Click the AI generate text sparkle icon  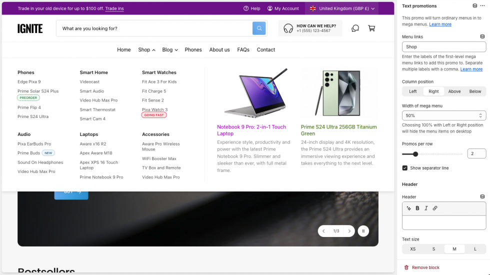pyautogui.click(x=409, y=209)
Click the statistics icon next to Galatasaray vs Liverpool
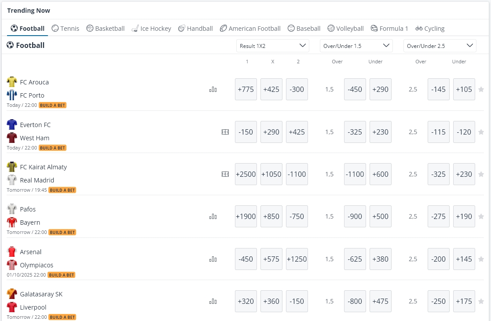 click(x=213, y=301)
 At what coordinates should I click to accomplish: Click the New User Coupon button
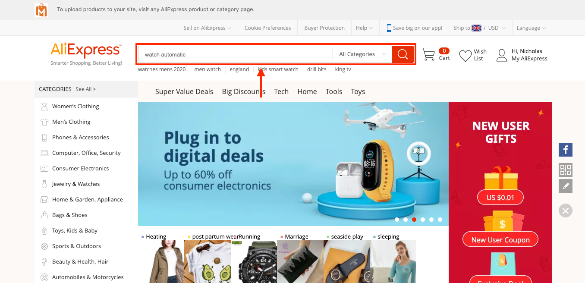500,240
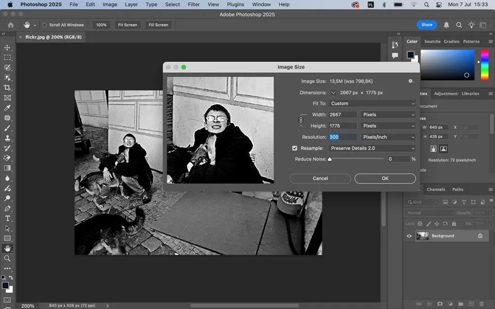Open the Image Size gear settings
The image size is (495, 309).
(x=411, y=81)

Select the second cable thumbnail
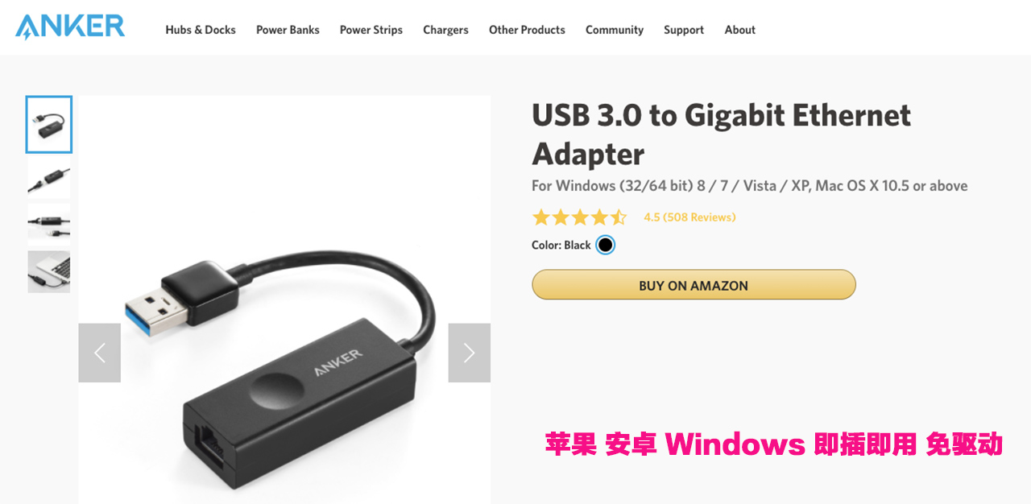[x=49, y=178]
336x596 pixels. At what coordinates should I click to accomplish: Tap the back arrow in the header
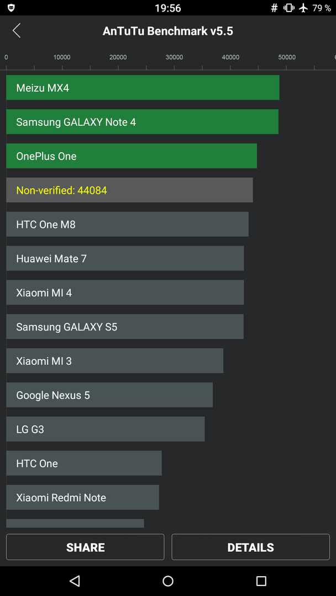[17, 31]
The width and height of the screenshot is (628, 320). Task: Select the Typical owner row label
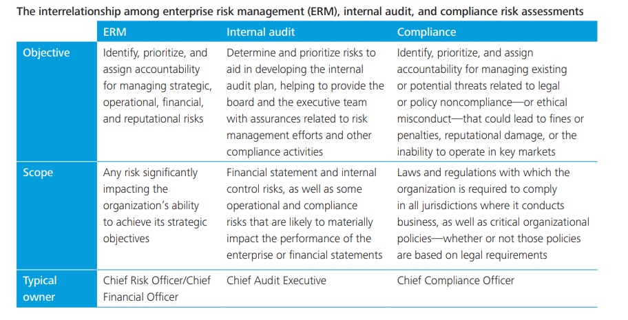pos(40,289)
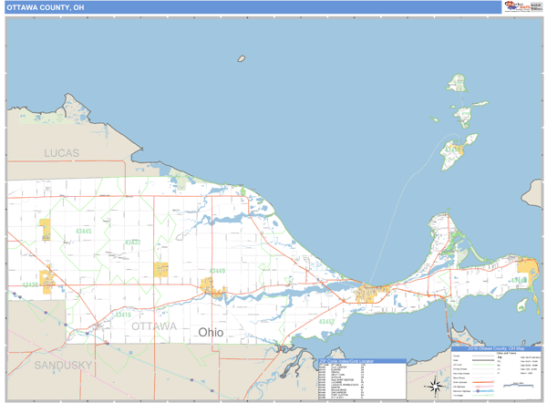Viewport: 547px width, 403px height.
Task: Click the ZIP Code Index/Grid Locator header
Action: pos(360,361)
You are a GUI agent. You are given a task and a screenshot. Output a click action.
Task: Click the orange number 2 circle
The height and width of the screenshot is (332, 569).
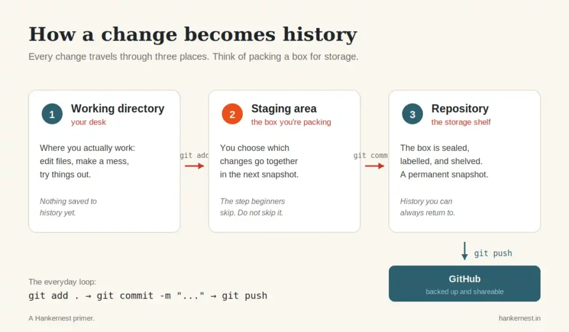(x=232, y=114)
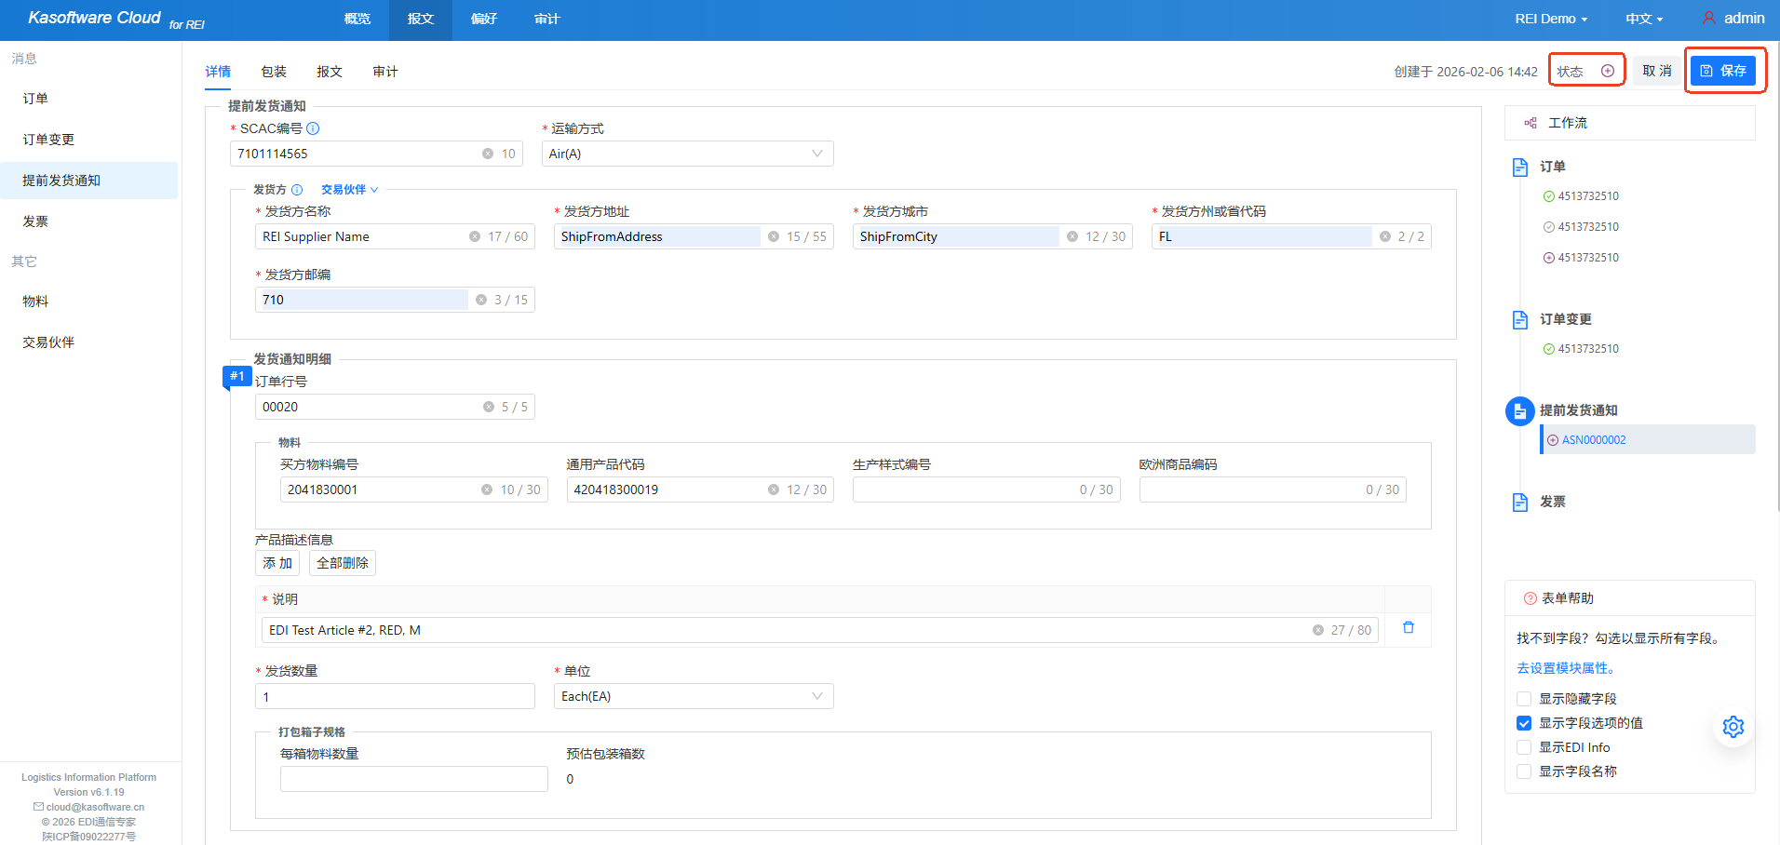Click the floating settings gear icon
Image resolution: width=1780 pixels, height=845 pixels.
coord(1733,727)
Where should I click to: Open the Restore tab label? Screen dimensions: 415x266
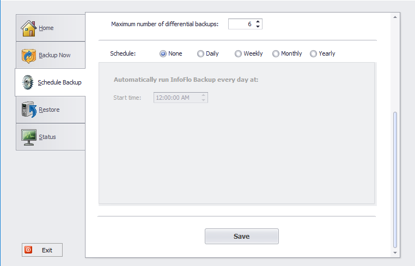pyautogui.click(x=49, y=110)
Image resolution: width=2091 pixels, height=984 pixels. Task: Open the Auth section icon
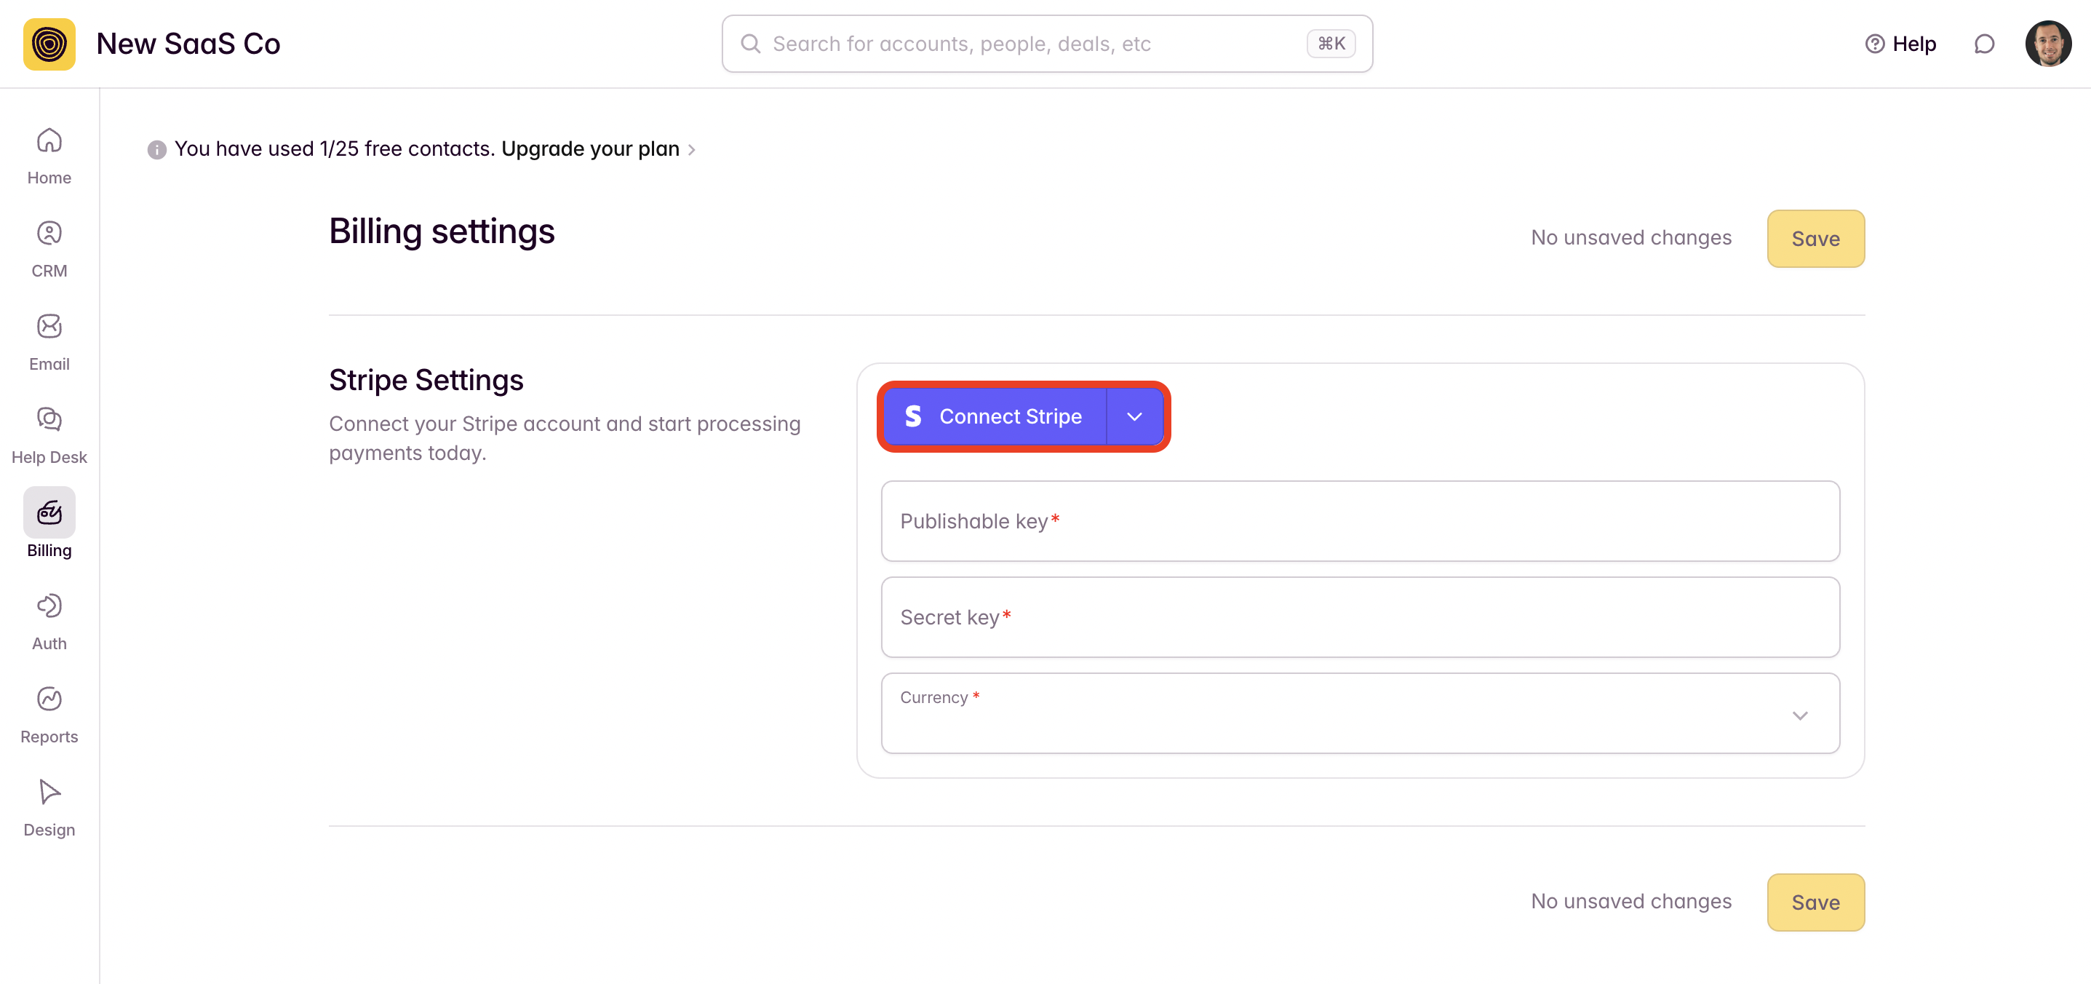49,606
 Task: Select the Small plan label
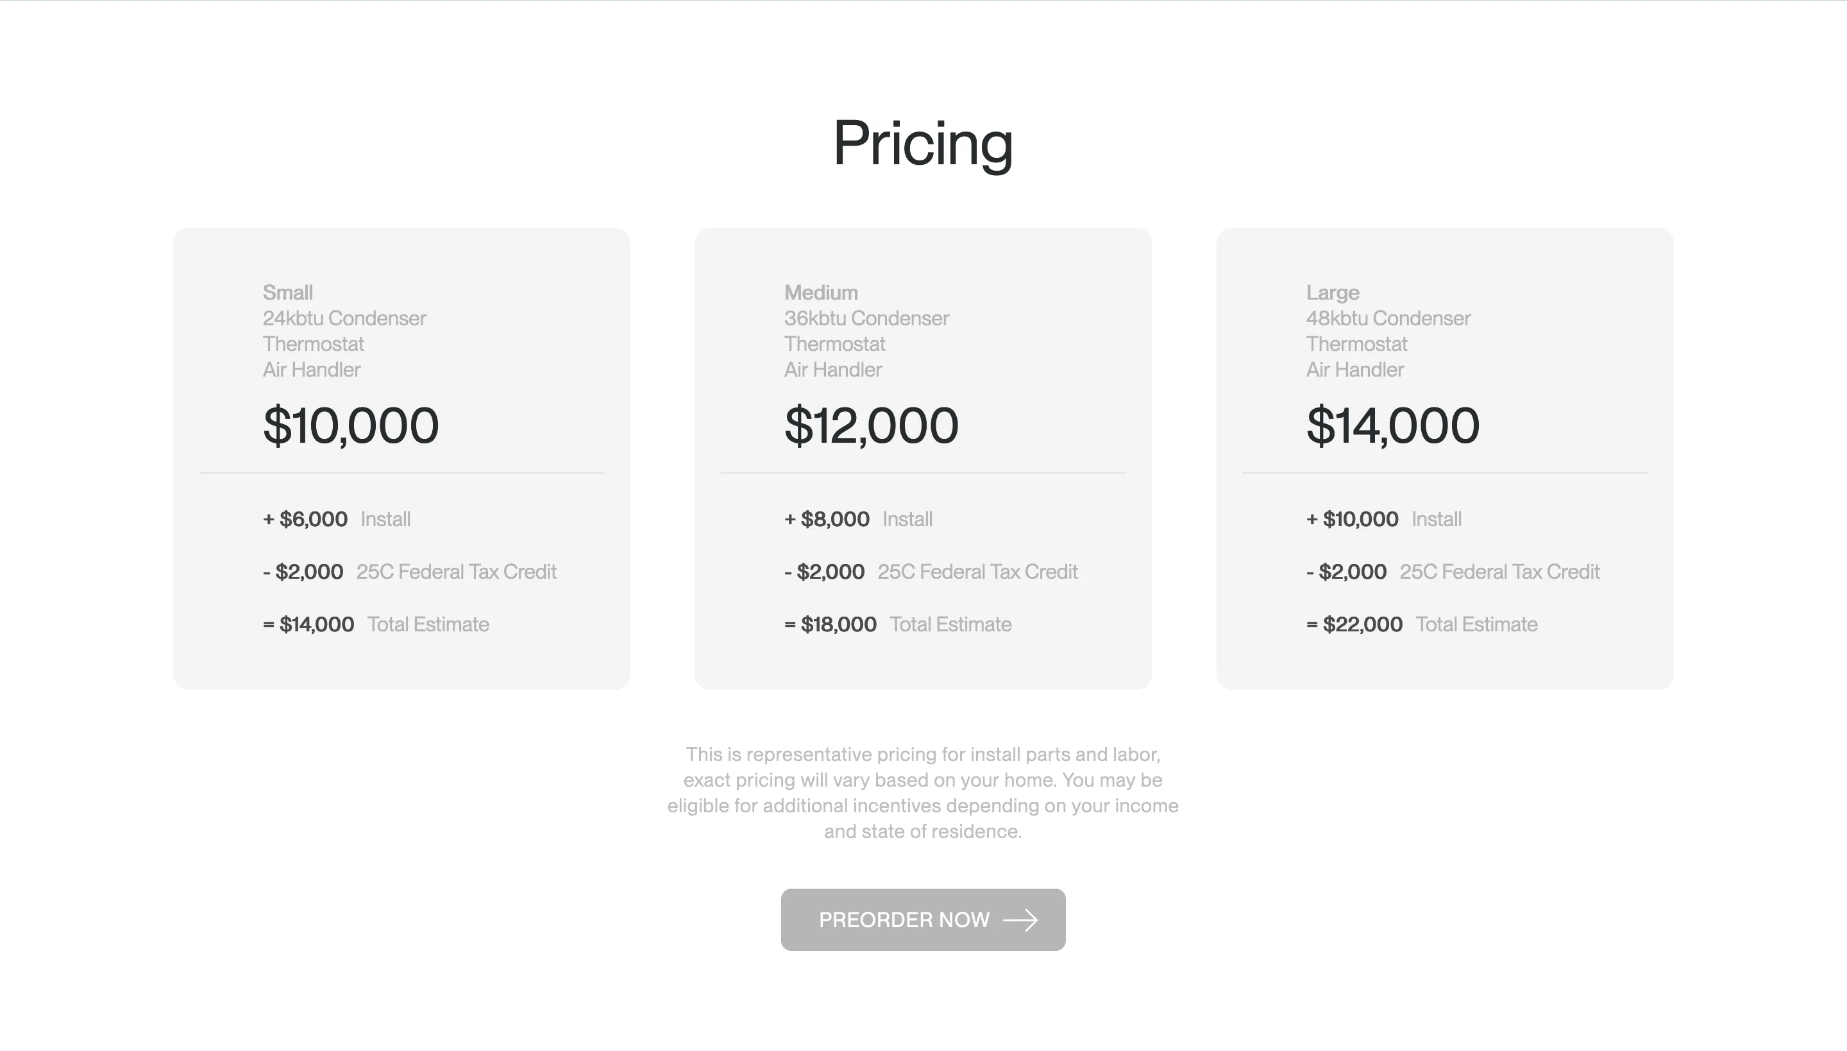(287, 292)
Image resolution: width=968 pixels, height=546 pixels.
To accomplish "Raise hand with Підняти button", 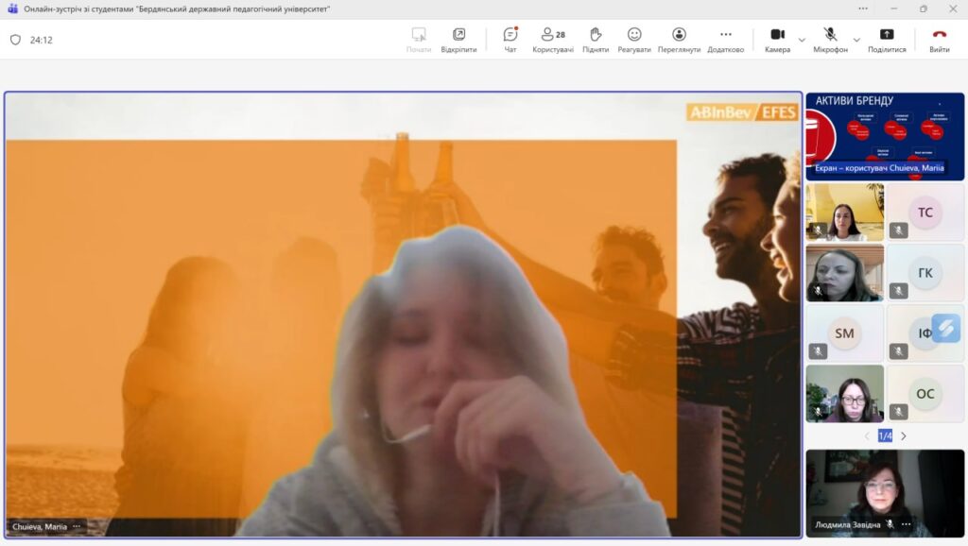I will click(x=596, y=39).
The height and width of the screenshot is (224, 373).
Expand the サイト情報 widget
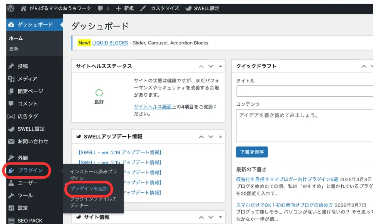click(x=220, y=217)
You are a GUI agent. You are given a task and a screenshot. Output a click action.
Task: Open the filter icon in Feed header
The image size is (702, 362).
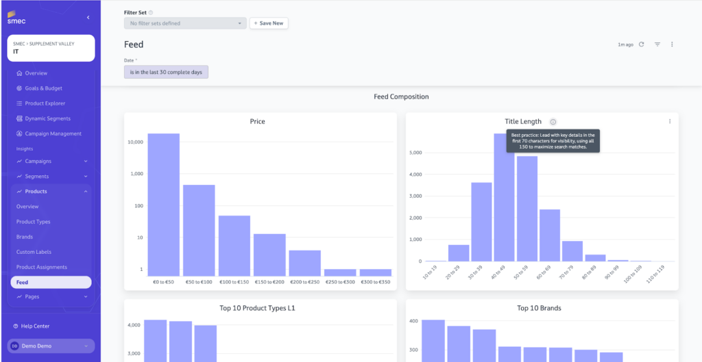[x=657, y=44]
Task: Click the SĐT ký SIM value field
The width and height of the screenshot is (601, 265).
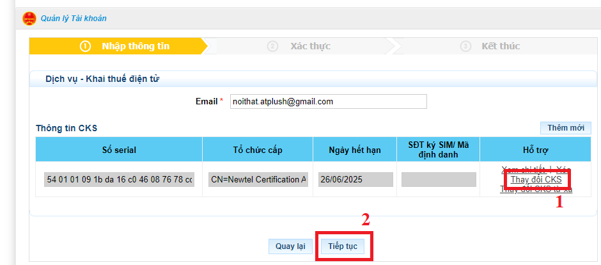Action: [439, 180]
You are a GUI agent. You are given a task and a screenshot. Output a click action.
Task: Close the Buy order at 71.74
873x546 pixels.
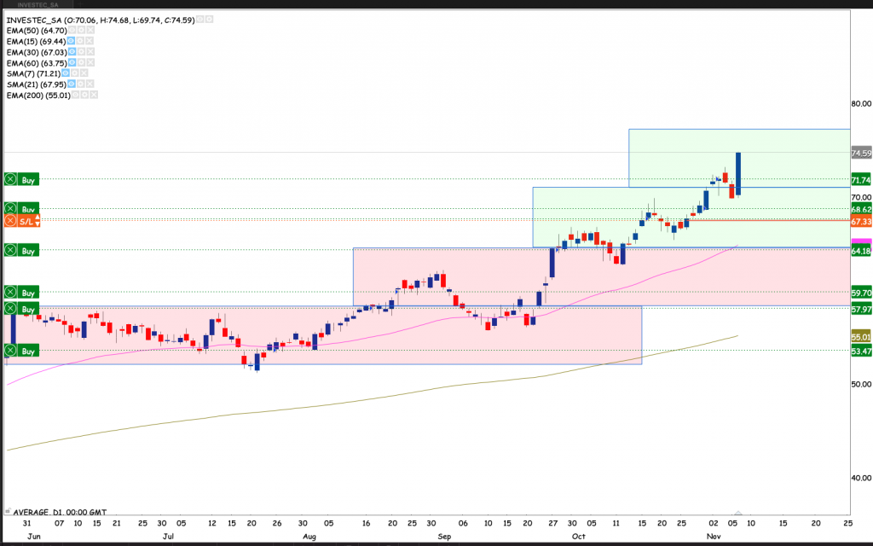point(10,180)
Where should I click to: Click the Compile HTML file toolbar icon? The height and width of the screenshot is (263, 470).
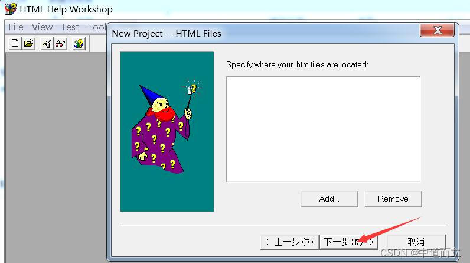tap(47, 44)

*****

Every line above between the one containing "The height and width of the screenshot is (332, 569)." and the one containing "Image resolution: width=968", those two included, is to be printed exactly. No pictures go into the copy.

ANSWER TO THIS EXERCISE =>
The height and width of the screenshot is (332, 569).
(x=232, y=114)
Click the floating settings gear icon
Image resolution: width=1780 pixels, height=845 pixels.
coord(1733,727)
Where should I click to: Open the Restore tab label? Screen dimensions: 415x266
pyautogui.click(x=49, y=110)
Image resolution: width=2091 pixels, height=984 pixels. Task: Open the Auth section icon
49,606
 Task: Select the Small plan label
(287, 292)
Image resolution: width=968 pixels, height=546 pixels.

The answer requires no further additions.